# Thread: mapping

1. ## mapping

Hi can anybody help me here,
i need help explaining the theory that

The set of all finite subsets of the natural numbers is countable.
i need to explain this by constructing an injective mapping. I looked on wikipedia but it was not too helpful.
thanks

2. Originally Posted by math_lete
Hi can anybody help me here,
i need help explaining the theory that

The set of all finite subsets of the natural numbers is countable.
i need to explain this by constructing an injective mapping. I looked on wikipedia but it was not too helpful.
thanks
This takes work if you are willing to avoid choice. There is a theorem which says that a countable union of at most countable sets is at most countable. The proof of this results depends on choice. Instead there is a weaker result.

Theorem: Let $A: \mathbb{N}\to S$ be a sequence such that $A_n$ is at most countable. And let $a: \mathbb{N}\to T$ be a sequence such that $a_n$ enumerates $A_n$ i.e. $a_n: \mathbb{N} \to A_n$ is a surjection. Then $\bigcup A[\mathbb{N}]$ is at most countable (i.e. $A_0\cup A_1\cup ...$ is at most countable).

Proof: Define the function $f: \mathbb{N}\times \mathbb{N}\to \bigcup A[\mathbb{N}]$ as $f(x,y) = a_x(y)$. The function $f$ is onto and so $f[ \mathbb{N}\times \mathbb{N} ] = \bigcup A[\mathbb{N}]$ is at most countable since the image of a countable set is at most countable (here we are using the result that $\mathbb{N}\times \mathbb{N}$ is countable).

Let $N$ be the set of all finite subsequences of $\mathbb{N}$. We prove a stronger result.

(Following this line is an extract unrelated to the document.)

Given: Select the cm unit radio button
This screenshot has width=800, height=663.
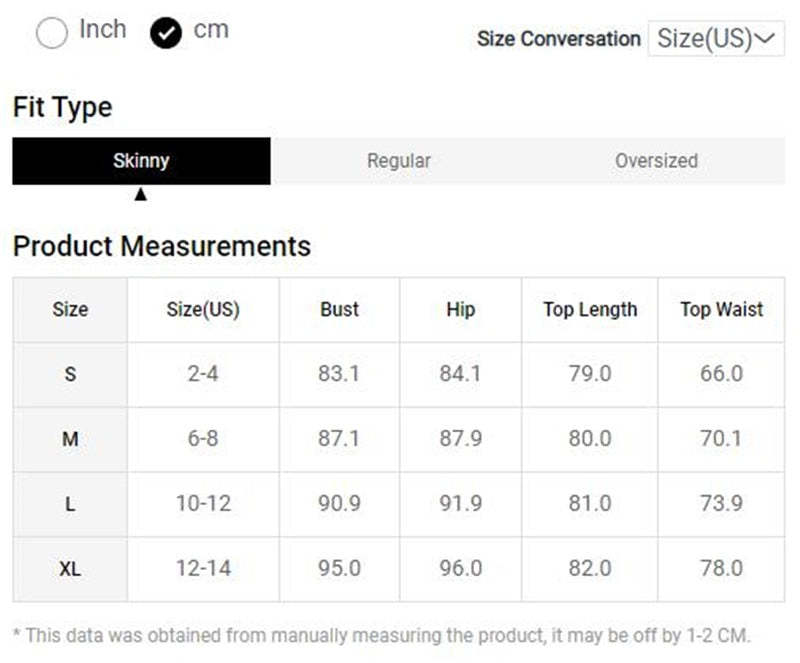Looking at the screenshot, I should pos(166,34).
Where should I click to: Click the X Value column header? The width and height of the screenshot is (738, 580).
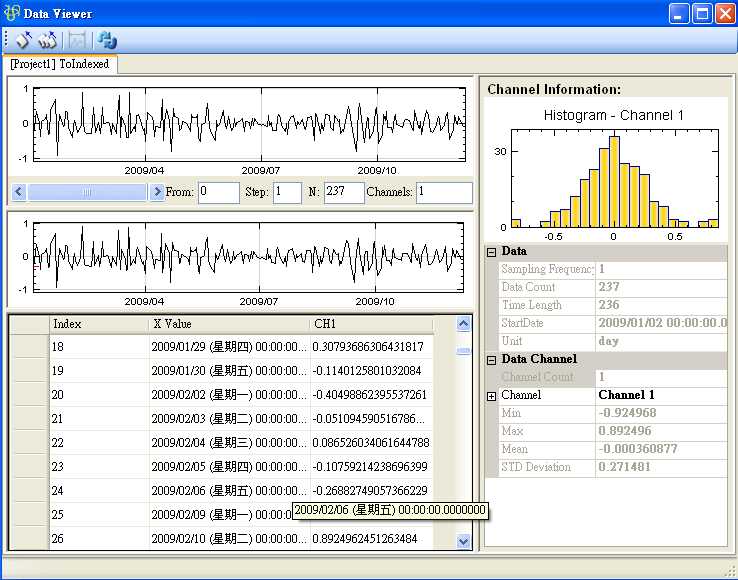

Theorem: $N$ is countable.

Proof: Let $\mathbb{N}^n$ represent all functions $n\to \mathbb{N}$. Define $A: \mathbb{N} \to S$ by $A_n = \mathbb{N}^n$ where $S = \mathcal{P}(\mathbb{N}\times \mathbb{N})$. Then $\bigcup A[\mathbb{N}] = N$. Therefore by above if we can produce $a: \mathbb{N}\to T$ then $N$ would be countable. Let $g: \mathbb{N}\to \mathbb{N}\times \mathbb{N}$ be any bijection - we know one such exists. Define $a: \mathbb{N}\to N$ in following way. Define $a_1$ to be the set of all one-element sequences i.e. $a_1(k)$ is the function $a_1(k): 1 \to \mathbb{N}$ defined by $a_1(k)(0) = k$. Define $a_{n+1}$ recursively at a point $k$ by first letting $g(k)=(k_1,k_2)$ and then $a_{n+1}(k)$ to be the $n+1$ element sequence whose first $n$ elements are the terms of the sequence $a_n(k_1)$ and the $n+1$ element is $k_2$. It remains to show that $a_n$ is an enumeration of $A_n$ for $n\geq 1$. Of course we avoided $a_0$ since that is the empty sequence (empty sequence) and does not alter the cardinality in question. Therefore, $N$ is at most countable. There is just one last step and that is to find such a set $T$ which contains all these $a_n$ to complete the proof.